Thanks to CAAFLog here is a magistrate judge opinion regarding some DUI cases at Quantico. Basically, the current practice at Quantico is that a military person who gets caught for DUI on base is offered NJP. After that, the SAUSA (a Marine JA assigned at Quantico) then prosecutes the case in federal court. Seems pretty icky. Magistrate Jones of the Eastern District dismissed charges against five Marines because they were not properly informed of the consequences of accepting (or declining) NJP – that being the practice at Quantico of prosecuting the case in federal court, even if NJP has been imposed. Judge Jones notes a structural deficiency in the pre NJP advice process.
however, the right to confer with independent counsel prior to acceptance of non-judicial punishment recognized in Booker is meaningless if that counsel is deficient. Assuming that the conversations between accused servicemembers and the JAG officers provided to them qualify as “counsel,” the evidence before the court establishes that the counsel provided to these defendants was not independent. The JAG lawyers were instructed to avoid discussion of the servicemembers’ individual circumstances and thereby avoided giving advice tailored to a servicemember’s situation. A further consequence of those procedures is that, by design, the counseling provided is deficient because it does not afford accused servicemembers the information, detailed above, that is necessary to validate a waiver that results in prosecution in this court.
United States v. Espinosa et al., No. 1:10mj453 et al., slip op. (E.D.Va. Apr. 25, 2011).
The practice in the DON arose because of PCS issues. If counsel form an A/C during the NJP advice process and the case is referred to trial or the person refuses NJP, that counsel might have to remain on the case. There was a concern about “severing” the A/C. I’m not certain that continued representation by the same counsel is actually required. For example look at what happens with pretrial confinement hearings. The appointment of counsel is for the limited purpose of the hearing and a new counsel can appointed when charges are preferred.
Whether or not it would work, this case has some seeds on how DON respondent’s may be able to challenge an administrative discharge based on having received NJP.

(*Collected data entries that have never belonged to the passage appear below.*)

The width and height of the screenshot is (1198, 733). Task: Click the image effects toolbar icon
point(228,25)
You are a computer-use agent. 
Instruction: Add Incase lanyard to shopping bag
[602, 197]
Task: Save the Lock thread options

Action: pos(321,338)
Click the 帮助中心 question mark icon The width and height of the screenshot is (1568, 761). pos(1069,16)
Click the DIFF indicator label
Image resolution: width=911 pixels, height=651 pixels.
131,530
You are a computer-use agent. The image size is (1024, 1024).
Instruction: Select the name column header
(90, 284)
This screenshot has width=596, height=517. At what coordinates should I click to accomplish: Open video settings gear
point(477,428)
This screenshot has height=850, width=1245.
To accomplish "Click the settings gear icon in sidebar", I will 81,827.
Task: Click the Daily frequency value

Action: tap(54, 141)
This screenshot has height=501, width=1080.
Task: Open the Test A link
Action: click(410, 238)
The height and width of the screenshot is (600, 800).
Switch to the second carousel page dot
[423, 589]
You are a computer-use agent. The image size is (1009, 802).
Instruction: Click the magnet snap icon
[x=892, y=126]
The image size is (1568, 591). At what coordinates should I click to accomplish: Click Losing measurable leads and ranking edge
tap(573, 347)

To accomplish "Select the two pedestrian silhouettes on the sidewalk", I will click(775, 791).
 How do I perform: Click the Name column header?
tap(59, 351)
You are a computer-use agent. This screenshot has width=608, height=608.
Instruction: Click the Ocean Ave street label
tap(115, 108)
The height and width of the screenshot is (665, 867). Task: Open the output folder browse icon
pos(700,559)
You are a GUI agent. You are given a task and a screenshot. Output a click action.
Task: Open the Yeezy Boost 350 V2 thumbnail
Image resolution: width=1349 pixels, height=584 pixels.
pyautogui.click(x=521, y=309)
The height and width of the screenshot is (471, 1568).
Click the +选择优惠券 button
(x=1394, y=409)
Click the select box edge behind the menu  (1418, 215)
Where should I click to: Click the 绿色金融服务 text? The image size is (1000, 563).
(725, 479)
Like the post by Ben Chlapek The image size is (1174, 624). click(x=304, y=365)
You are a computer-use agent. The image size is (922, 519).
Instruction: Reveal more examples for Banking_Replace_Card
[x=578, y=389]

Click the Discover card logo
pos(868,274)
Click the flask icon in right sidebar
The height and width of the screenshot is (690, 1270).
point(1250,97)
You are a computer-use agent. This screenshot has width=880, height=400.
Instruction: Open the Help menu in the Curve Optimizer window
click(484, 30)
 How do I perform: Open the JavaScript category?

When a servicemember is faced with the decision whether to waive his right to trial by court-martial and instead accept non-judicial punishment, his waiver must be voluntary, knowing, and intelligent. Fairchild v. Lehman, 814 F.2d 1555, 1558-59 (Fed. Cir. 1987) (internal citations omitted), aff’g 609 F. Supp. 287 (E.D. Va. 1985) (Williams, J.). To comply with that standard, the servicemember must have “sufficient awareness of the relevant circumstances and likely consequences” of his decision. Id. (quoting Brady v. United States, 397 U.S. 742, 748, 90 S. Ct. 1463, 25 L. Ed. 2d 747 (1970)) (internal quotation marks omitted). In these cases, it is clear that defendants did not possess “the requisite quantum of information
necessary for an informed decision[.]” Id. (quoting United States v. Booker, 5 M.J. 238, 243 (C.M.A. 1977)).